An administrative law judge twice denied Mr. Kealoha's claim for benefits related to the suicide attempt, ruling that the Longshore Act denies benefits for injuries cause by the "willful intention of the employee to injure or kill himself or another," records show. The judge also found that Mr. Kealoha's suicide attempt did not fall under an "irresistible impulse" exemption for suicide attempts under Longshore Act case law, since evidence showed that Mr. Kealoha planned his suicide.
The U.S. Department of Labor Benefits Review Board upheld the judge's second benefit denial in relation to the suicide attempt, records show. Mr. Kealoha appealed, contending that the judge and the benefit board should have considered whether his attempt to kill himself was causally related to his fall, rather than whether the fall caused an "irresistible impulse" to attempt suicide.
A three-judge panel of the 9th Circuit appeals court unanimously ruled in Mr.
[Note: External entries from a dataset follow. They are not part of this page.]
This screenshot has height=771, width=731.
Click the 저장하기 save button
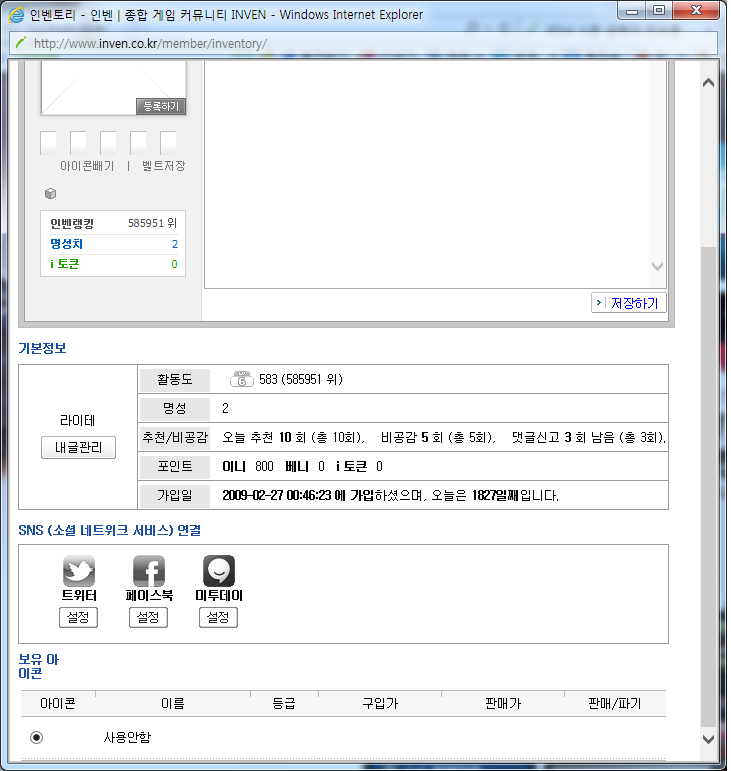point(628,303)
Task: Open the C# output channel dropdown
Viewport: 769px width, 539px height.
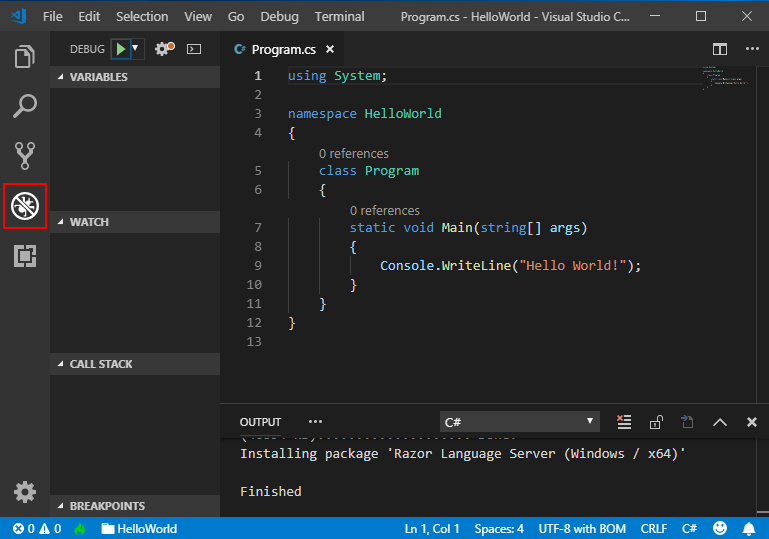Action: click(520, 422)
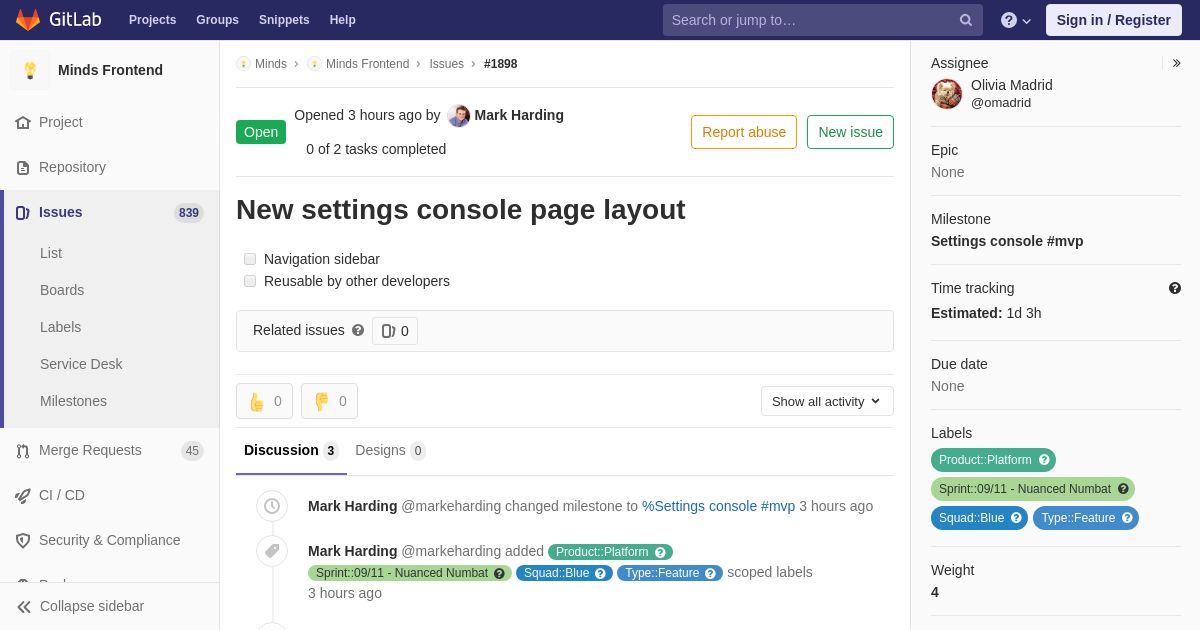Click the thumbs down reaction
Image resolution: width=1200 pixels, height=630 pixels.
click(329, 401)
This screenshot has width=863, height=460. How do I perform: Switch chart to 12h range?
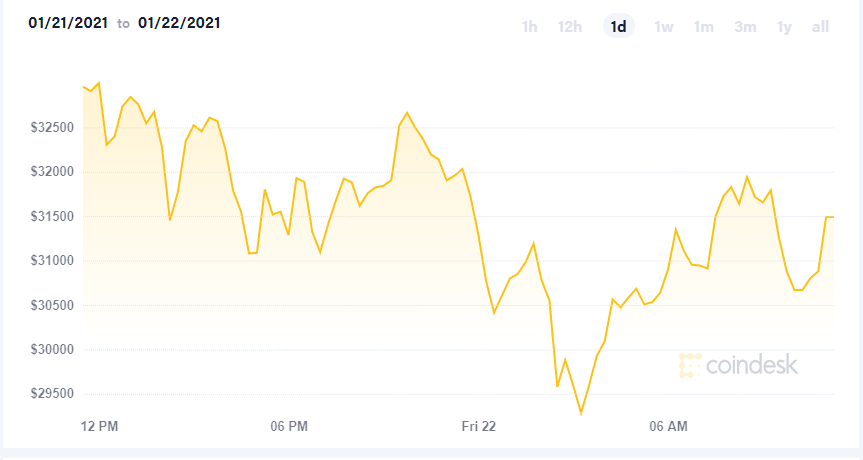[570, 26]
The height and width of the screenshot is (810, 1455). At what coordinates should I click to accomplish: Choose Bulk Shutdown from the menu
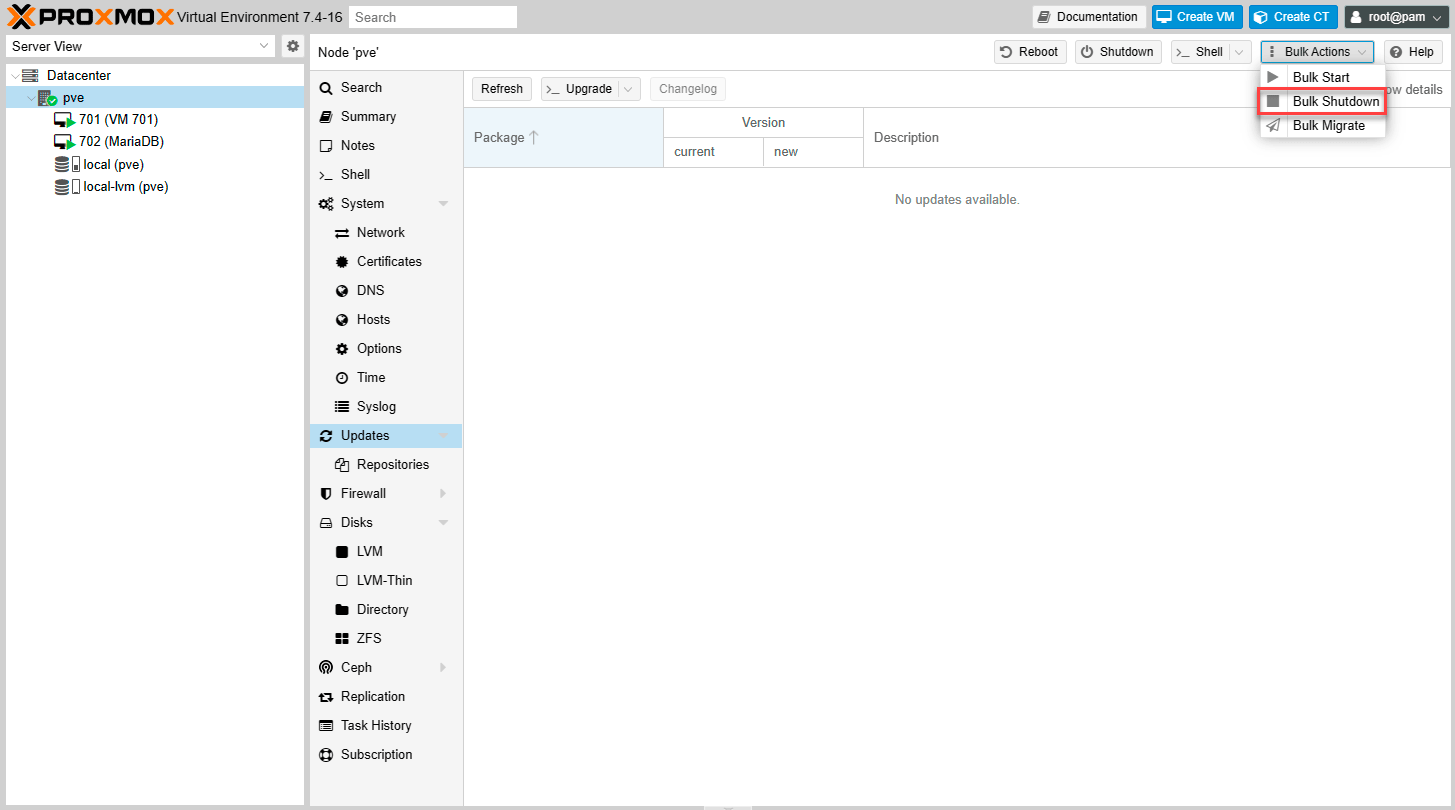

Kealoha's favor. The court found that Mr. Kealoha only needed to prove that there was a "direct and unbroken chain of causation between a compensable work-related injury and the suicide attempt," not whether he made an impulsive, “irresistible” decision to commit suicide.
"In this case, the ALJ erroneously applied the irresistible impulse test and concluded that because Kealoha planned his suicide, he could not have committed suicide impulsively," the ruling reads. "But under the correct chain of causation test, a suicide may be compensable even if it is planned. Kealoha need not demonstrate that he attempted to end his life in a delirium or frenzy."
The case was remanded for the benefits board or the administrative law judge to apply the chain of causation test.